Mississippi: Students for a Democratic Society chapter forms at Ole Miss

Oxford, MS – On February 21, around a dozen students and youth gathered at the Pavilion at the University of Mississippi to discuss setting up a Students for a Democratic Society chapter.
This meeting comes after two days of organizing from students and SDS officers who traveled from Louisiana and Minnesota in order to help establish new SDS chapters. These SDS members set up a table, covered it in flyers, sign-up sheets, and printed resolutions, and draped a banner over it that read: “Keep ICE off campus! Stand up to Trump! Sanctuary campus now!”
The table was the talk of the campus. A constant flow of students and even faculty approached the table both days. Some students took pictures with the banners; many asked if there was a petition to sign.
One professor and the members of the local Turning Point (TPUSA) eventually came to harass the SDS table. At the provocations about ICE from the professor, students surged up to the table to argue with her on SDS' behalf. One young man from TPUSA barked at Chrisley Carpio, a National SDS officer, and Mae Guidry of LUNO SDS in New Orleans, to “be quiet” and said the SDS was “full of crazy women.” One student came up to him and got into his face, telling Carpio and Guidry she was there to “make sure nothing happened.”
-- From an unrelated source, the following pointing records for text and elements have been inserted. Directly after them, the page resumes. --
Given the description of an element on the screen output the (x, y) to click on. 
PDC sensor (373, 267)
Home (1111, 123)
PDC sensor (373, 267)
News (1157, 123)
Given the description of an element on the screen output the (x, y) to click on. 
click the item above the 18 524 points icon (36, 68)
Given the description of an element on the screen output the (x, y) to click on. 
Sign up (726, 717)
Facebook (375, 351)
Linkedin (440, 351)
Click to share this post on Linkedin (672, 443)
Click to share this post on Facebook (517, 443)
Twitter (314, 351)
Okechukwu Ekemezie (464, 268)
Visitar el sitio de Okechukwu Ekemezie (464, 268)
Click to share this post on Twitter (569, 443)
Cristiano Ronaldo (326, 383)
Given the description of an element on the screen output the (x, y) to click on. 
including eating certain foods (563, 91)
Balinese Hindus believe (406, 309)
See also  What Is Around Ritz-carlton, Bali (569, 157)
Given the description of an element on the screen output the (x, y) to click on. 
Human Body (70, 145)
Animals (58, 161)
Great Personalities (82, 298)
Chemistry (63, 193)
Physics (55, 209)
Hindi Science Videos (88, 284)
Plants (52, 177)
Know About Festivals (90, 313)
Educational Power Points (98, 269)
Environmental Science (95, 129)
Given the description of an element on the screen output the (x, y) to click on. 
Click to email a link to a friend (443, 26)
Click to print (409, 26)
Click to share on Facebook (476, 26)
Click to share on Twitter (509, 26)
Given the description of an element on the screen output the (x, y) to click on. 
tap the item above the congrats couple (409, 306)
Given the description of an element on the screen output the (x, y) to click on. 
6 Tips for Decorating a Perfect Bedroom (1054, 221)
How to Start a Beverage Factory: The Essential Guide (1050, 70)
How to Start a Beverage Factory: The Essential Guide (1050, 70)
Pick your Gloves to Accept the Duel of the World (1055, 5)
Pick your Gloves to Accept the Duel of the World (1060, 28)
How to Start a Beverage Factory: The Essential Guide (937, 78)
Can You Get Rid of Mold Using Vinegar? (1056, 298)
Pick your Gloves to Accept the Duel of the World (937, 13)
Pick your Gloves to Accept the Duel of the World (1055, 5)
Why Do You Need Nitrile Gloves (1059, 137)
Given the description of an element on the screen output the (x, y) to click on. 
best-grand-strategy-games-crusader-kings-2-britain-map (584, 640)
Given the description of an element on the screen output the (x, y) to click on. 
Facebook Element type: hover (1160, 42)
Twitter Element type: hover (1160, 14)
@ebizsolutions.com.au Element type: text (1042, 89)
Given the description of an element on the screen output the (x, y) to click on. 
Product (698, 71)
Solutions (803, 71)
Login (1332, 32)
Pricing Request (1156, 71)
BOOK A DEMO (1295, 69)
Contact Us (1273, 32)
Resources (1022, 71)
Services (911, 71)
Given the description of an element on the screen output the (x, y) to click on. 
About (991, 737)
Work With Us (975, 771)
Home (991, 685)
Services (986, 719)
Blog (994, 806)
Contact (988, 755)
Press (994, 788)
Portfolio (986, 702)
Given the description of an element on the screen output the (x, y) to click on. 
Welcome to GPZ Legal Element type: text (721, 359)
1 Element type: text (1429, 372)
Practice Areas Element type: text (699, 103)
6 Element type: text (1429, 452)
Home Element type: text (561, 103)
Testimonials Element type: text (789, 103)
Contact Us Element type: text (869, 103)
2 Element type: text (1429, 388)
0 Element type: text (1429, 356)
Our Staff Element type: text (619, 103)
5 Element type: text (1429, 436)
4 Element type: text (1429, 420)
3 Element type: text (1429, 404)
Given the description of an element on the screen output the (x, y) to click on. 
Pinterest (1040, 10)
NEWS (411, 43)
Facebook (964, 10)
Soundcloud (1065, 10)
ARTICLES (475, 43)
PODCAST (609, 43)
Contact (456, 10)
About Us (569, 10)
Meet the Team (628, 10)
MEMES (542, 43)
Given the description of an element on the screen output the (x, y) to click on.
In less than eight hours of tabling, over 60 students signed the interest sheets.
“Building strong organizations that are committed to direct action is what we need in this moment,” said Mae Guidry of LUNO SDS. “We came to Ole Miss to garner interest in bringing SDS here because we understand how Trump's attacks can directly impact the South and to strengthen a national student movement. It's important to have staunch organizers ready to respond to reactionary university administrators like those at Ole Miss as they continue to roll back the rights and protections of students under the cover of the Trump administration.”
At both the table and in the SDS meeting, students told the tale of Lauren Stokes, a professor who was fired for her social media reaction to Charlie Kirk's death on her private Instagram. She is now suing the chancellor of the University of Mississippi, and the new SDS students expressed a desire to hold protests in her defense at the hearings. Another idea floated at the meeting was a continuous protest presence denouncing any arrival of ICE agents.
“There's definitely a clear, reactionary presence on campus, and those students feel like they can do whatever they want. They felt comfortable enough to host JD Vance to speak on campus, and this is not a sentiment across most of the university. We want to make that clear to our administration,” said Lauren Fuller, a student at the University of Mississippi.